Amid mounting concern that AI will soon obliterate vast swaths of human employment, one of the world’s leading economists is urging caution.

In a 2024 paper and recent interview, MIT economics professor and Nobel laureate Daron Acemoglu contends that the macroeconomic impact of AI on jobs is far more limited and uncertain than many tech executives and market analysts claim.

“Forget overnight transformation,” Acemoglu said. His forecast? Only about 5% of tasks are likely to be automated over the next decade, and AI may contribute just 1% to global GDP in that time.

This sober assessment stands in stark contrast to recent proclamations from industry leaders.

Anthropic CEO Dario Amodei made headlines when he told Axios that AI could eliminate half of entry-level, white-collar jobs and lead to an overall 10% to 20% unemployment rate over the next five years.

Meanwhile, headlines about AI-driven layoffs at firms like IBM, Duolingo, Dropbox, and Business Insider have fueled public anxiety. IBM has laid off thousands of workers as AI boosts efficiency. Duolingo cut a portion of its contractor workforce as it invested in AI to generate language content. Business Insider, owned by Axel Springer, cut 21% of jobs as it goes all in on AI.

Yet Acemoglu argues that such alarmist views lack grounding in economic data.

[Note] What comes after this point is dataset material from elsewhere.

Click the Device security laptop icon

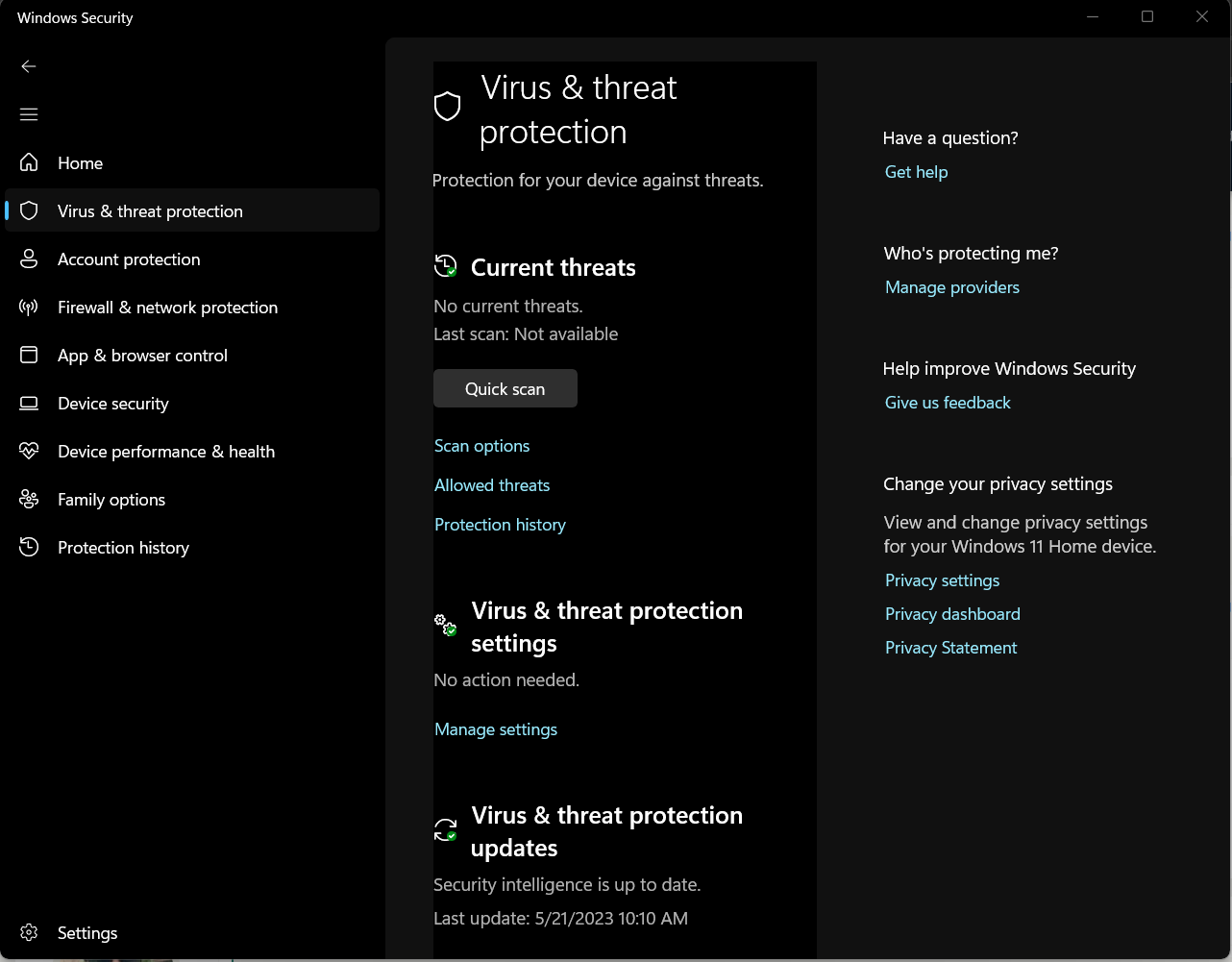30,403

In his April 2024 paper, The Simple Macroeconomics of AI, he lays out a task-based framework to analyze AI’s true impact. The central finding: Even with optimistic assumptions, AI-driven total factor productivity growth is unlikely to exceed 0.71% over the next 10 years. Accounting for the fact that many tasks are “hard-to-learn” and context-dependent, that estimate falls to just 0.55%.

“The industry has not produced applications that are critical for the production process or for generating new goods and services that are going to be hugely valuable,” Acemoglu said. Compared to the early days of the internet when there was a lot of hype, “it was clear how the internet was going to change everything.”

The way people communicated was completely transformed, it introduced a lot of new goods and services, it provided platforms for people to come together for recreation and other purposes, Acemoglu said. But “those things are not clear yet for AI.”

AI vs. the internet revolution

Instead, AI’s impact has so far been narrow and concentrated in predictable, repetitive tasks found in fields like software testing, basic accounting, and customer support. That reality is borne out by establishment-level data.

In a separate paper, AI and Jobs: Evidence from Online Vacancies, Acemoglu and his co-authors found that while firms adopting AI reduced hiring in non-AI positions, the overall effect on aggregate employment and wages was still too small to be detected at the industry or occupational level.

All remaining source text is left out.